De 1973 à 1975, les scientifiques américains organisent le congrès d’Asilomar pour discuter des débouchés médicaux, scientifiques, industriels et économiques de la recombinaison de l’ADN. Ils veulent sortir leurs études du contrôle politique. D’abord ce sont les scientifiques seuls qui décident d’aborder la question en désirant ne pas se faire marcher dessus par les politiques. A moment donné, un juriste intervient pour expliquer les risques et les responsables d’une épidémie de SV40. A ce moment seulement, les scientifiques réalisent le danger auquel ils sont confrontés. C’est de là qu’une préoccupation d’ordre social et politique émerge. Les scientifiques sont donc prêts à se fixer eux-mêmes les règles d’encadrement de leurs activités plutôt que de se faire damer le pion par les politiques. En aucun cas, Asilomar n’est une conférence pour informer les citoyens, c’est juste la prise de conscience des risques de ce genre de questions entre scientifiques.

Dans Le siècle du gène, Evelyne Fox Meller démontre que la découverte du gène a produit autant de connaissance que d’ignorance et de croyance. Elle l’illustre avec le cas du monisme génétique, la croyance que toute la génétique explique le phénotype. Or la structure de l’ADN est plus complexe que cela avec les « ADN détritus ». Ces ADN codent des caractères du corps qui ne sont pas véritablement utiles. Ils viennent surtout à l’appui en cas de problème.
Dans le Human Genome Project, on a tenté de déchiffrer l’ensemble des gènes observables et leur articulation, mais on n’est pas parvenu à les décrypter. Aujourd’hui, on sait juste faire des tests génétiques, encore assez limités, dont l’utilisation est surtout commerciale.
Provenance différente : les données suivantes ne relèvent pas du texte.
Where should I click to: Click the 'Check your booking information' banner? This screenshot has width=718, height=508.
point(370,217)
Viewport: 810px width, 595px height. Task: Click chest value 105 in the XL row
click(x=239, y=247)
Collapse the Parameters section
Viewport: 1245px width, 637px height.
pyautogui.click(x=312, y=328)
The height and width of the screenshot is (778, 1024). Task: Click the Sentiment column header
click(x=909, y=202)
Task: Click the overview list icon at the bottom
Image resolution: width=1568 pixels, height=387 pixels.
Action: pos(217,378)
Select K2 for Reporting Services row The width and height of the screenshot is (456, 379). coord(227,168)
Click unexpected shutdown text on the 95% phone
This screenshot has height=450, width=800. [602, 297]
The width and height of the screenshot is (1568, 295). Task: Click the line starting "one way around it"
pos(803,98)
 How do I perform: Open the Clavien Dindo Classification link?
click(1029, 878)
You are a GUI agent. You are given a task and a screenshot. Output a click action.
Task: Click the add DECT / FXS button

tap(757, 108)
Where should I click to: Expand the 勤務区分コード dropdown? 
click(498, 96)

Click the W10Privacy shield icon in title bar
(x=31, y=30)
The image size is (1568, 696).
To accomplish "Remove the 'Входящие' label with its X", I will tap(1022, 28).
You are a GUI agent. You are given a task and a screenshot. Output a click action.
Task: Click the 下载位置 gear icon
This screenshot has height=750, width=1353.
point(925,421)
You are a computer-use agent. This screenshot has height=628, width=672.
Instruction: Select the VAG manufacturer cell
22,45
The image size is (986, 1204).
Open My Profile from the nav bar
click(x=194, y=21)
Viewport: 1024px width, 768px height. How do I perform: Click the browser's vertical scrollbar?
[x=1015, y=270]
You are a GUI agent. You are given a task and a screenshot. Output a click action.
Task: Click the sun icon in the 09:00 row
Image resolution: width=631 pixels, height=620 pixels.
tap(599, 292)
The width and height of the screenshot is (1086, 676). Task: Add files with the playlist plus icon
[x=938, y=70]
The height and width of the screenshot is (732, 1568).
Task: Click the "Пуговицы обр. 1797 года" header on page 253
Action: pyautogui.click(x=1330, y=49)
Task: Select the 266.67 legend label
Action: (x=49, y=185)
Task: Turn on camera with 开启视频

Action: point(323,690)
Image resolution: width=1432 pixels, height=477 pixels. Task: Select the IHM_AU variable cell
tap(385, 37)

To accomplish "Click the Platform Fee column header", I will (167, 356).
L’utilisation de ces biotechnologies va ouvrir un tout premier débat dans l’espace public, celui de son usage sur l’embryon avec le cas connu de la Fécondation In Vitro (FIV). On parle de biotechnologies rouges pour qualifier les biotechnologies en rapport avec la santé, de biotechnologies vertes lorsqu’elles ont une utilité dans l’agriculture. En 1978, les couples stériles et hypofertiles souhaitent avoir accès à un enfant. Au départ, la technique est celle de l’insémination artificielle, on insère les spermatozoïdes directement sur les ovaires, que ce soit ceux du mari ou d’un autre homme. Le problème posé est alors de savoir si l’on doit ou non donner le nom du père biologique des enfants. A coté de ce débat, une nouvelle technique plus radicale consiste à faire rencontrer les deux gamètes dans une éprouvette, on laisse agir, puis on réintroduit la cellule embryonnaire dans le corps de la femme. En 1978, c’est la naissance de Louise Brown aux USA puis d’Amandine en 1982 en France. Le laboratoire fonctionne de manière totalement hermétique puisque des années durant, le laboratoire a essayé la FIV en tuant plusieurs embryons et sans contrôle, c’est là le cœur du problème.